**EXERCISE:**
Retype, word for word, the line holding "At what coordinates" and each line after it down to the end of the data; pictures are not copied.

**SUPPLIED DATA:**
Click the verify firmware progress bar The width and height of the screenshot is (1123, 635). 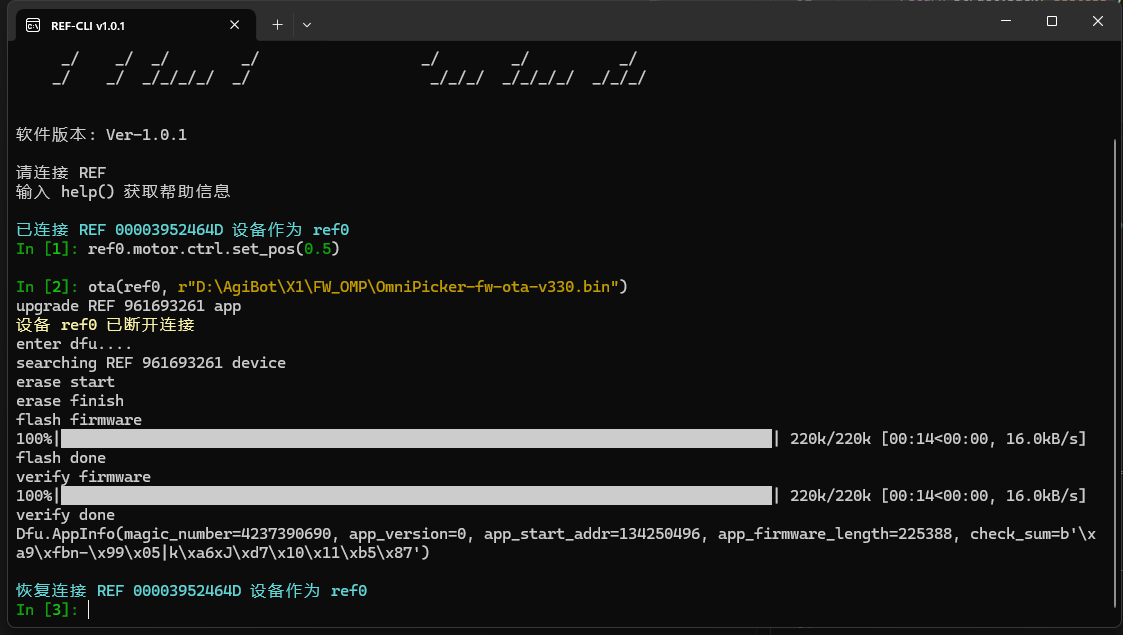[417, 496]
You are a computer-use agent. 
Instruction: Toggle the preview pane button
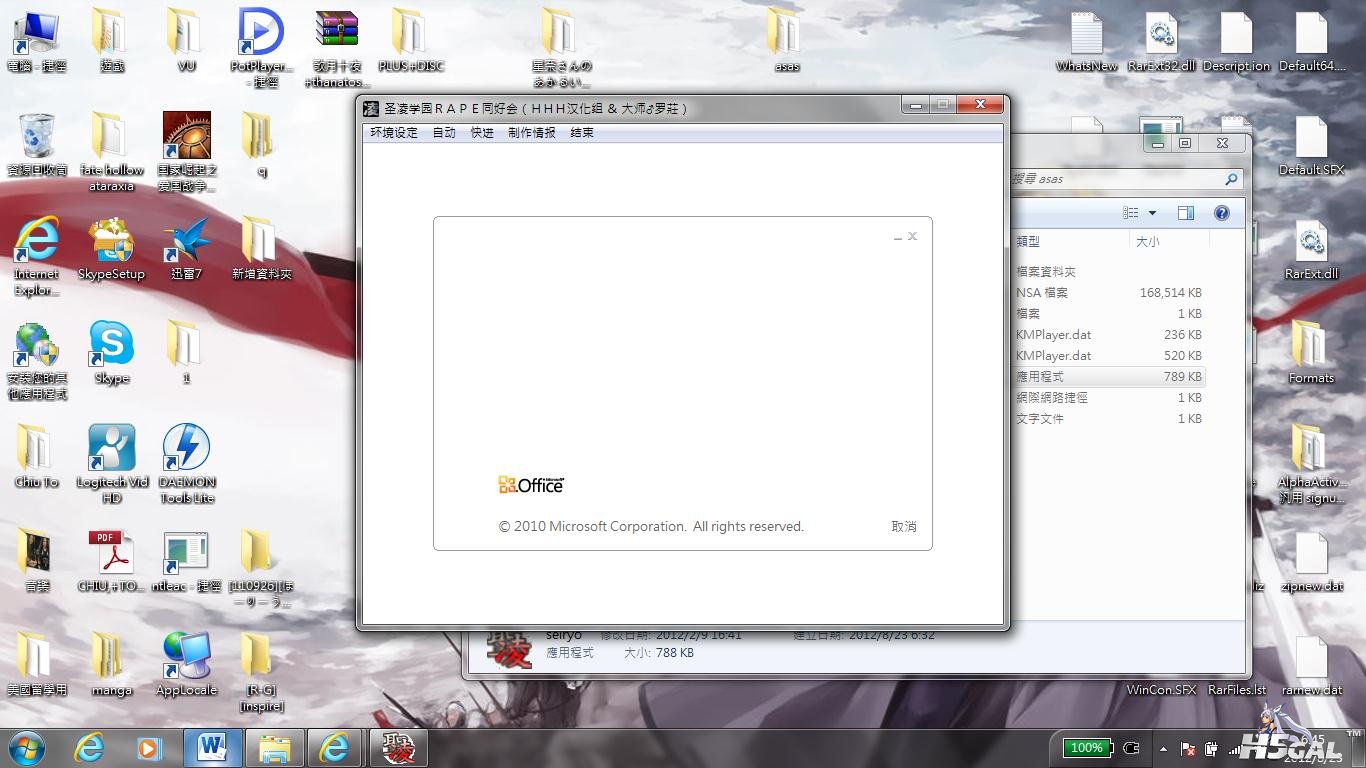1186,213
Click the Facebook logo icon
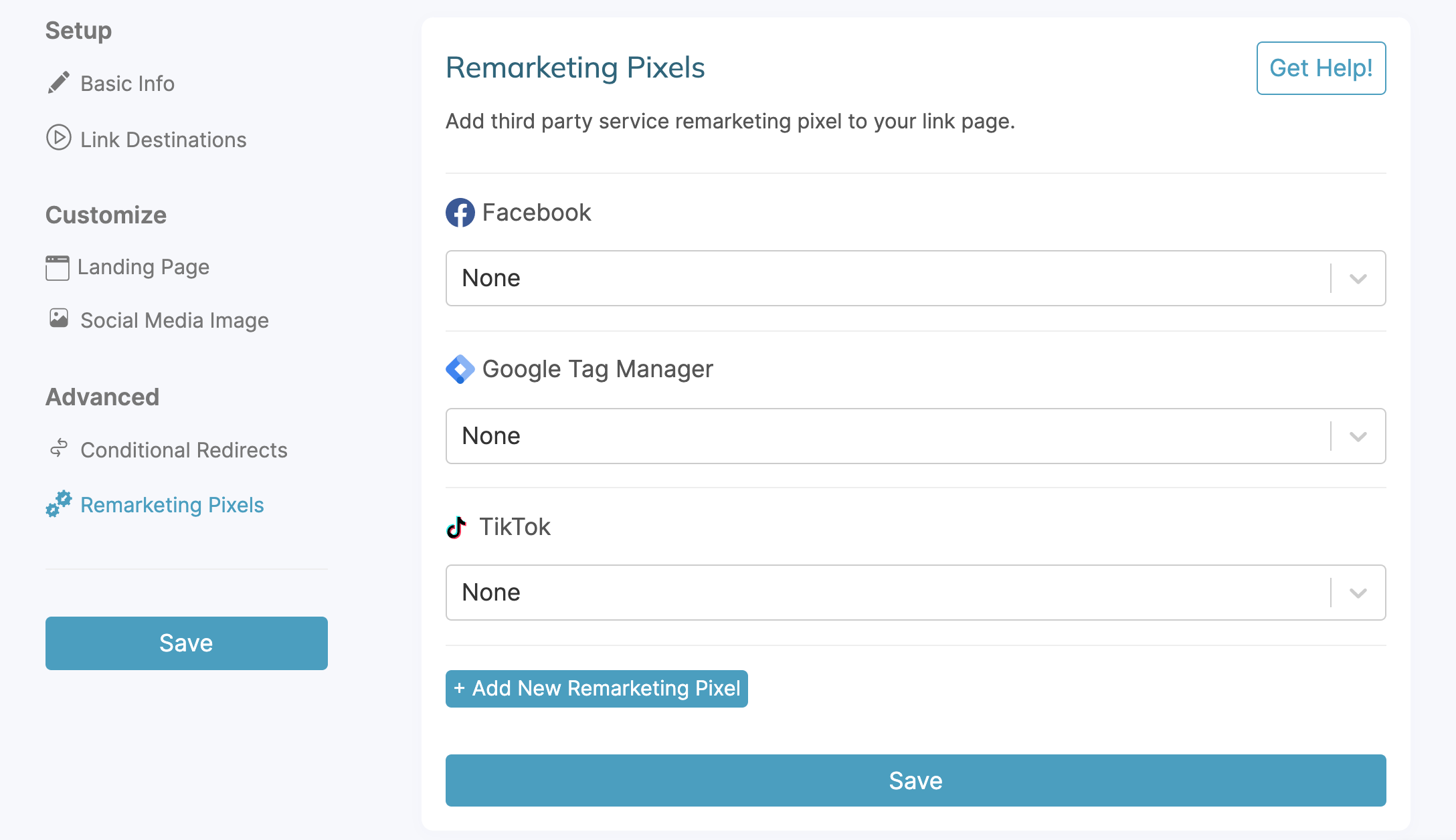The height and width of the screenshot is (840, 1456). pos(460,213)
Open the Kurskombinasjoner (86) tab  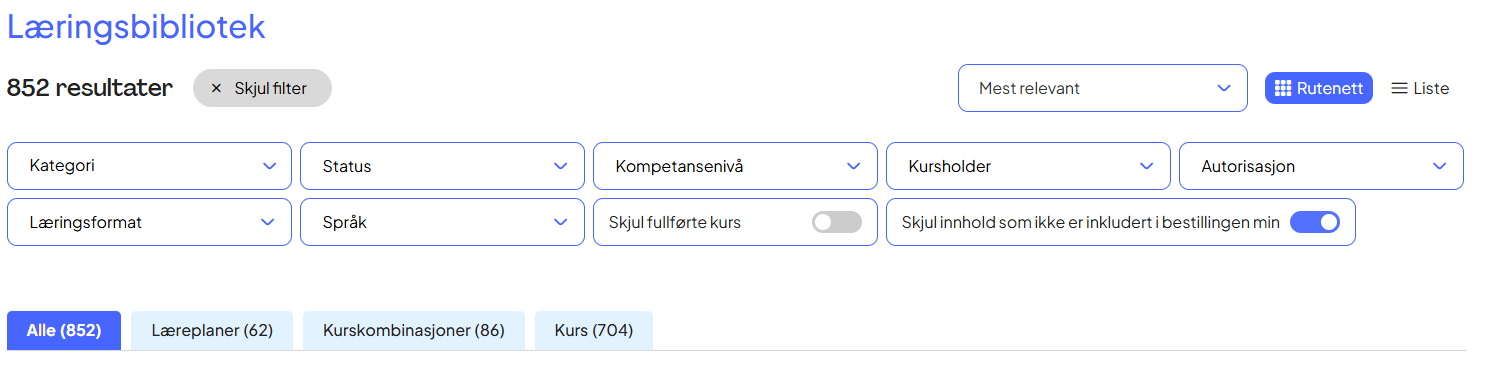(414, 330)
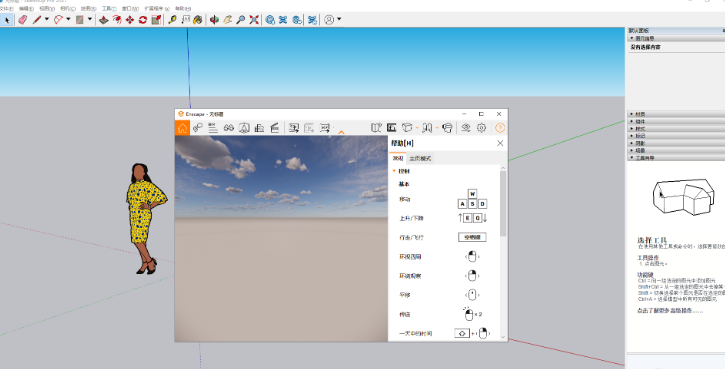The height and width of the screenshot is (369, 725).
Task: Toggle Enscape VR headset mode
Action: point(447,128)
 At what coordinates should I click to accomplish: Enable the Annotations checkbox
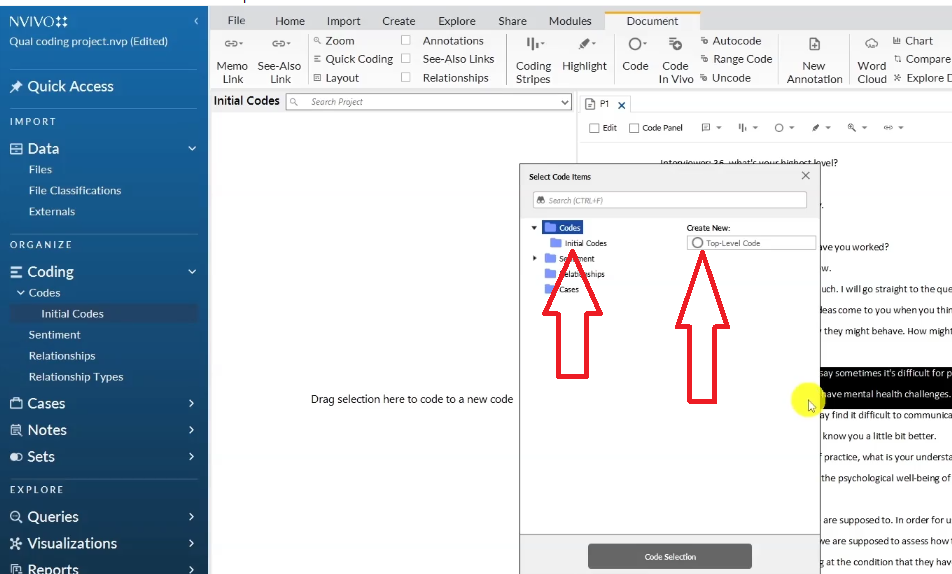[406, 41]
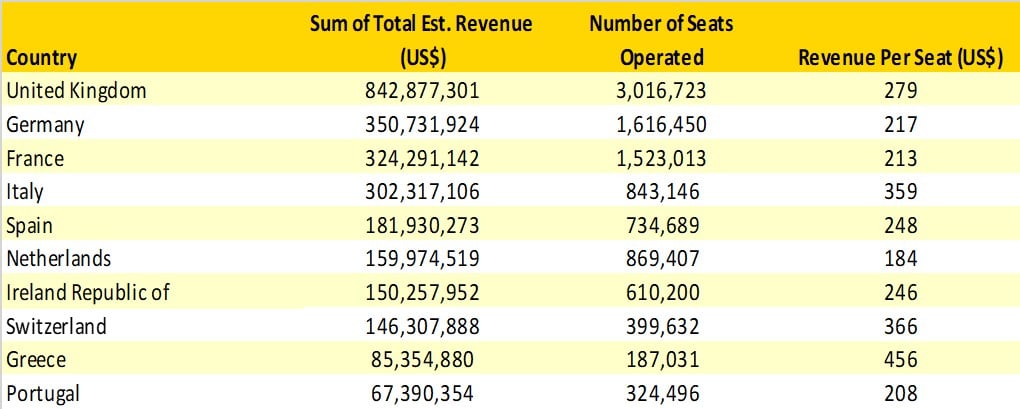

**OUTPUT OF THE EXERCISE:**
 At what coordinates should I click to accomplish: Enable the Annotations checkbox
[406, 41]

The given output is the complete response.